COMPARATIVE ANALYSIS OF SUPERVISED AND UNSUPERVISED LEARNING ALGORITHMS FOR ONLINE USER CONTENT SUICIDAL IDEATION DETECTION

SERGAZY NARYNOV; DANIYAR MUKHTARKHANULY; ILMURAT KERIMOV; BATYRKHAN OMAROV

摘要

Suicide is one of the leading causes of death in most countries around the world; it is one of the three most common causes of death in a group of young people (15-24 years old), but so far no methods have been developed for diagnosing suicidal tendencies. In this connection, the problem of developing methods for identifying people prone to suicidal behavior is becoming especially topical. One of the directions of such research is the search for typological features of the speech related to suicide using the methods of mathematical linguistics, automatic text processing and machine learning.

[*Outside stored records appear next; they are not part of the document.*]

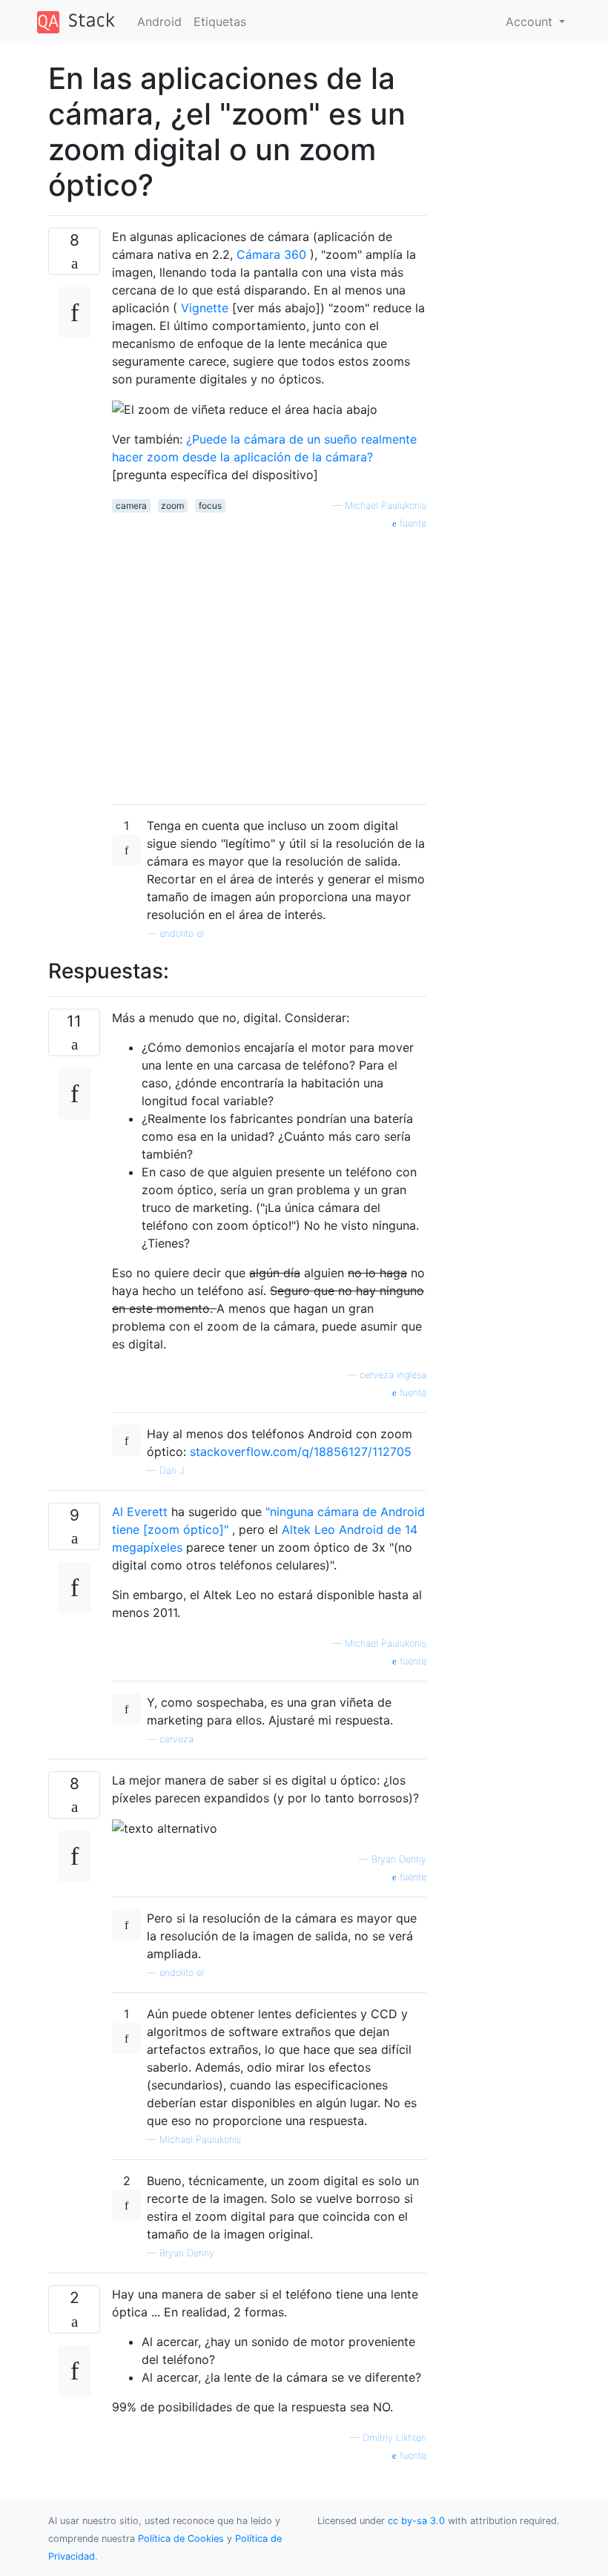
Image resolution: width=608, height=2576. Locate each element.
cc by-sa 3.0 (416, 2520)
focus (210, 505)
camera (131, 505)
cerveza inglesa (393, 1374)
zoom (172, 505)
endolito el (181, 933)
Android (159, 21)
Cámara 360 (271, 254)
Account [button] (531, 21)
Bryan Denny (398, 1859)
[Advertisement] (269, 661)
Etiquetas (220, 21)
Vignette (204, 307)
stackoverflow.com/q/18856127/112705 (301, 1451)
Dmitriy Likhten (394, 2437)
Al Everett (140, 1511)
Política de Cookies (182, 2538)
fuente (411, 523)
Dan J (172, 1470)
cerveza (176, 1739)
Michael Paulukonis (385, 505)
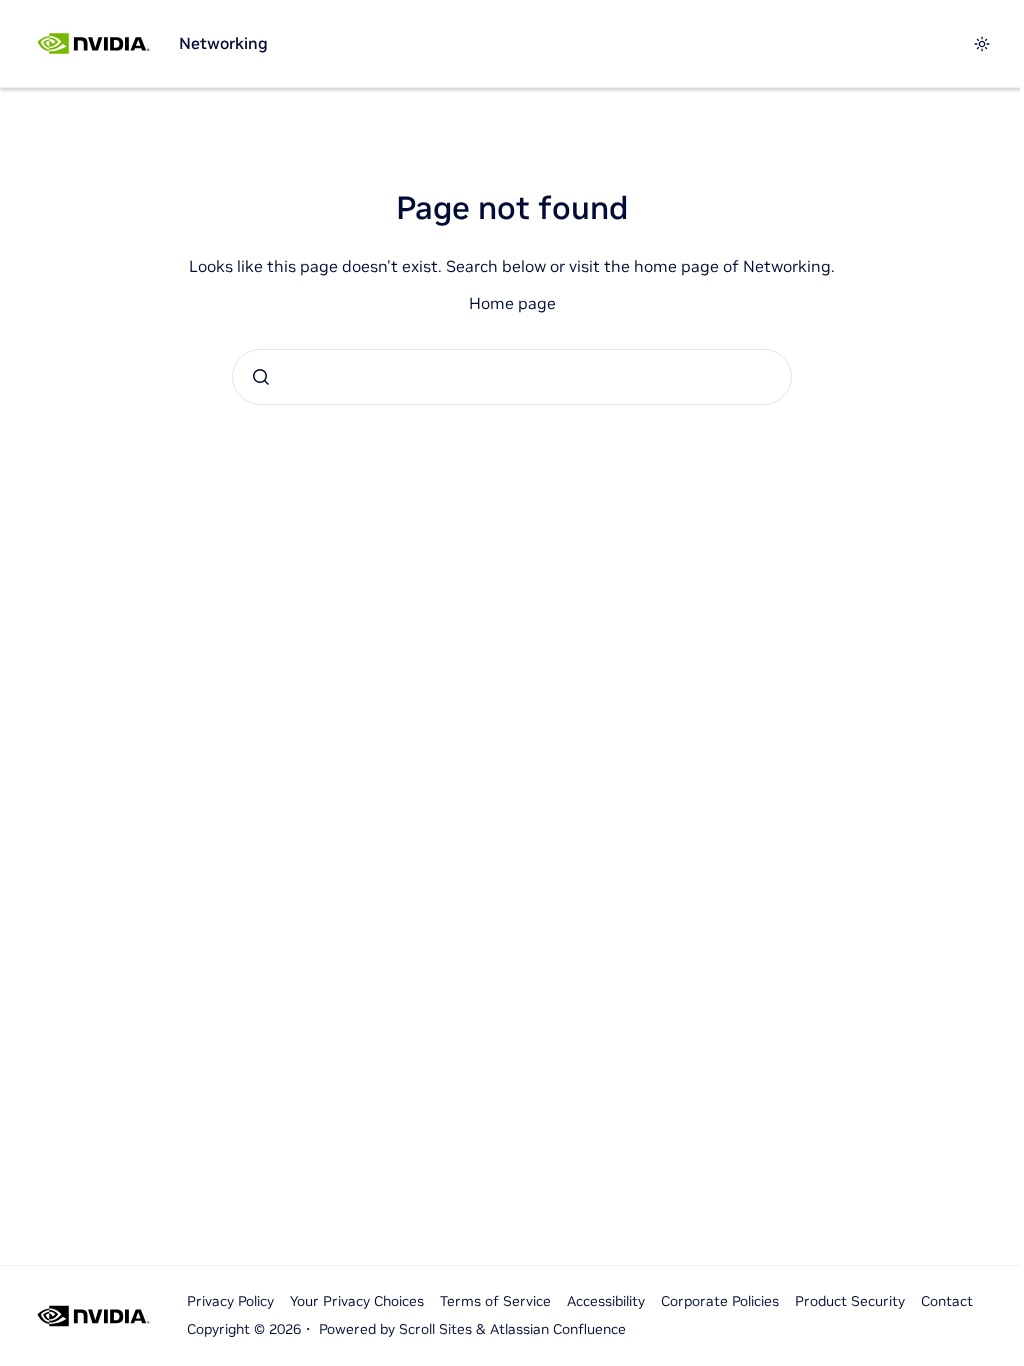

In foreign science, the texts of people that were motivated by suicide (mainly suicide notes) are studied using methods of automatic text processing (natural language processing), machine learning methods, and models that are constructed to allow to classify whether the text is related to suicide or not. It seems obvious that in order to develop methods for identifying people who are prone to suicide, it is necessary to analyze not only suicide notes (which are usually texts of small volume), but also other texts created by people who have committed suicide. The purpose of this work is to build a model of machine learning, apply teaching methods with and without a teacher, then select the most efficient algorithm for the task to classify whether the text is connected to suicide using comparative analysis. Our research contributes to detection of depressive content that can cause suicide, and to help such people reach confident help from psychologists of national suicide preventing center in Kazakhstan. Obtaining highest result for 95% of f1-score for Random Forest (Supervised) with tf-idf vectorization model, in conclusion we may say that K-means (Unsupervised) using tf-idf shows impressive results, which is only 4% lower in f1-score and precision.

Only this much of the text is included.